Clearly, if you’re not using hypermedia to drive application state then you’re not really RESTful in terms of the architectural style that Fielding described.

Does Hypermedia matter?

Using HATEOAS (Hypermedia as the engine of application state) allows an API to define the control logic available to clients. It gives rise to a discoverable API where clients follow links embedded in resources rather than directly manipulating URLs. This reduces the scope for breaking changes by decoupling clients from the URL structure so any changes won’t break client integrations.

Given the potential benefits it’s surprising how few “RESTful” APIs implement HATEOAS. There are many examples of resource-orientated HTTP APIs that are not RESTful in the strict Fielding sense. For example, neither the Twitter or Facebook APIs use hypermedia. This may be the “spirit of the law” versus the “letter of the law” as a pragmatic approach seems to be prevailing.

This does not mean that these pragmatic REST APIs are somehow immature. The Richardson maturity model is often quoted in this context, as it implies a progression from resources to HATEOAS in achieving the “glory that is REST”. This was developed more as a means of explaining the concepts behind REST rather than suggesting a practical route for progression.

HATEOAS may be the purists’ choice, but it does come with a certain amount of baggage. It makes an API more complex to implement while tending to bloat the response.

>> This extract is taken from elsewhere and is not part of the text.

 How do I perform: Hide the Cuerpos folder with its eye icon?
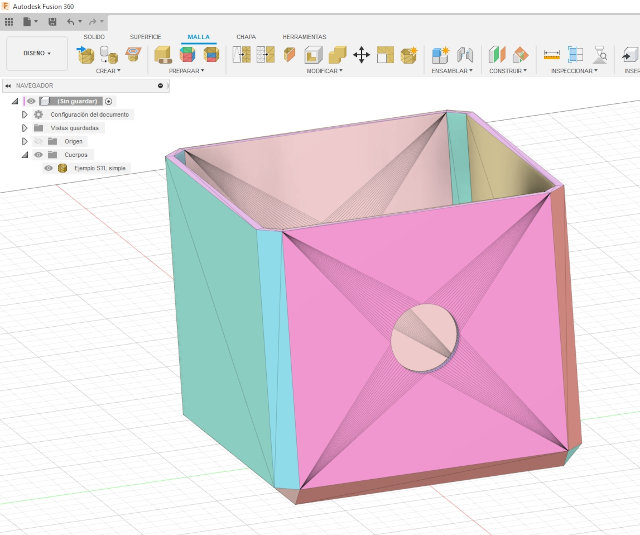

It can give rise to a more “chatty” style of integration as clients navigate through links rather than jumping straight in to the resources they need.

More importantly, in many cases it fails to deliver on its stated benefits.

Clients never use it

Perhaps my main reservation with HATEOAS is that is elective in that many clients will not leverage it. If you are exposing a public API then you cannot enforce a client to use it in the “correct” way. In most cases a developer will read the documentation and access the end points directly rather than following the options presented in responses.

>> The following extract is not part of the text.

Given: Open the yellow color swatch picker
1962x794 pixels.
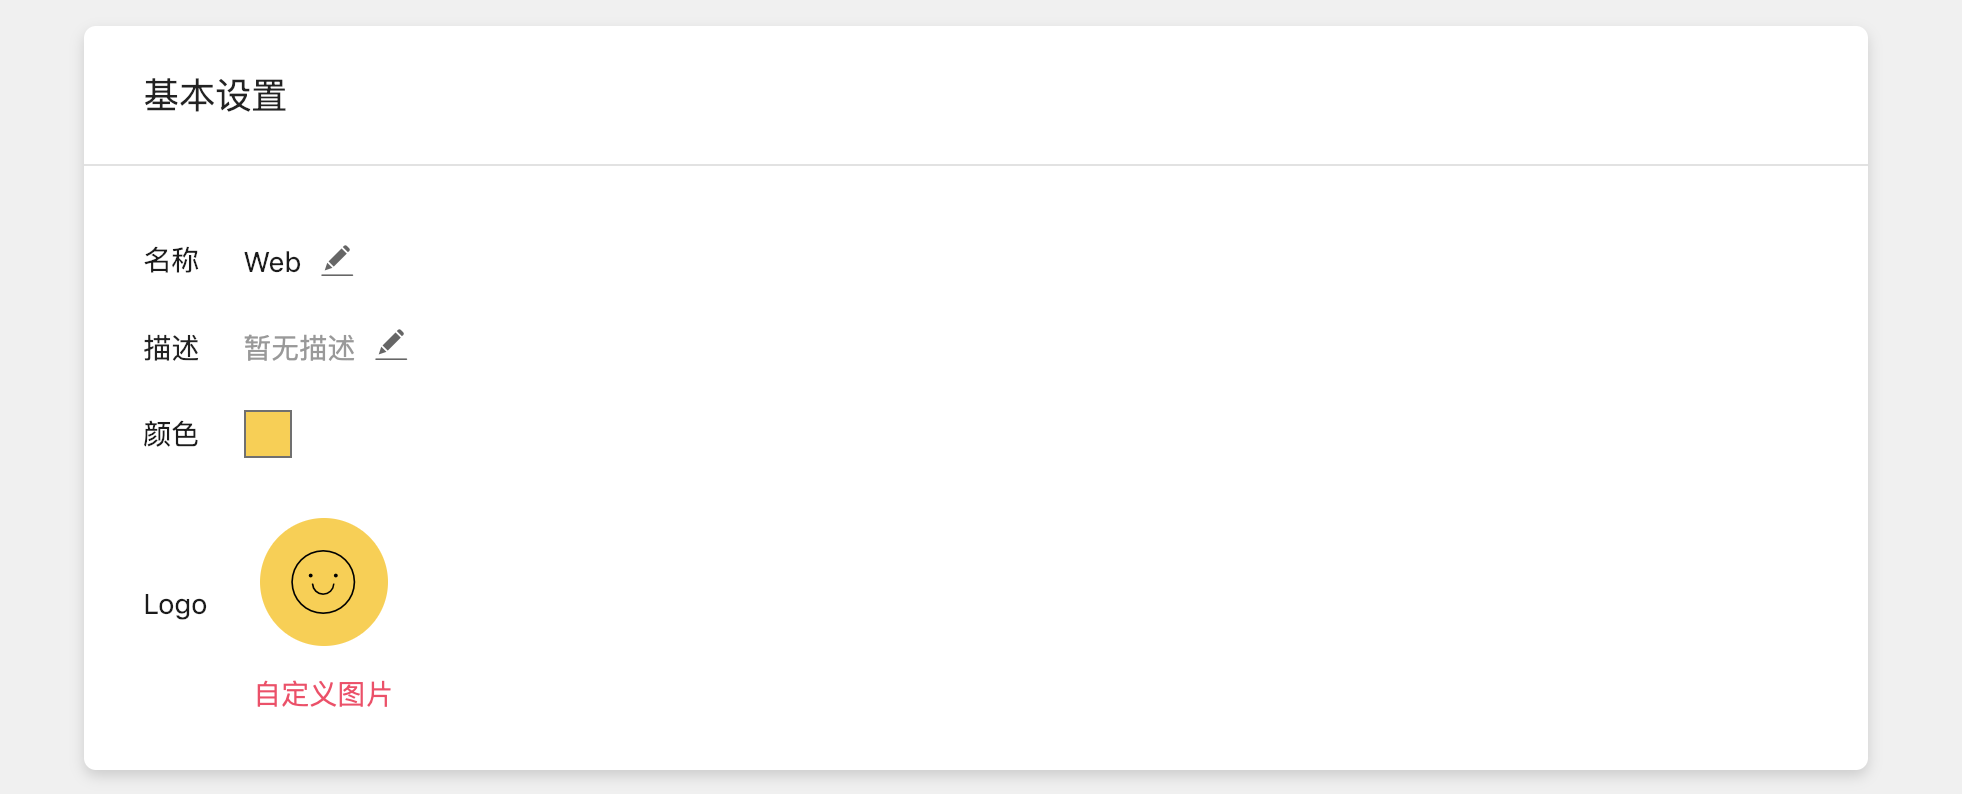Looking at the screenshot, I should (268, 434).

In most cases, the stated benefit of separating implementations from any knowledge of endpoint names is not realised. If you change your endpoints then you won’t have obedient clients following links to the new locations – they are more likely to just break.

Which format?

Another challenge with HATEOAS is in the lack of any consensus over format. Once you decide to adopt hypermedia you have to decide how you will present the links, formats and documentation that make your API discoverable, i.e. the hypermedia type.

The problem is that everybody seems to do this differently and there is no de facto standard. Hal is simple and easy to understand, JSON-LD is easier to apply to existing APIs, Siren represents data in terms of generic classes and supports actions, Collection-JSON excels at dealing with lists of data while JSON API is a recent format that has gained some traction due to its simplicity and versatility.

This diversity of implementations demonstrates how difficult HATEOAS can be to nail down. Many organisations have even been tempted to roll their own – the PayPal API being one example of a custom hypermedia scheme.

Given this diversity of implementation, there’s no prospect of being able to create a generic REST client, like a web browser for data. Each API presents a very different format that requires a different integration.

Data is not media

No matter what hypermedia type you are dealing with, it remains very difficult to communicate the meaning of data through HATEOAS. There will be times when the client needs to understand the semantic meaning of data before it can carry out any operations on it. REST does not really have an answer here as it treats all data as generic media.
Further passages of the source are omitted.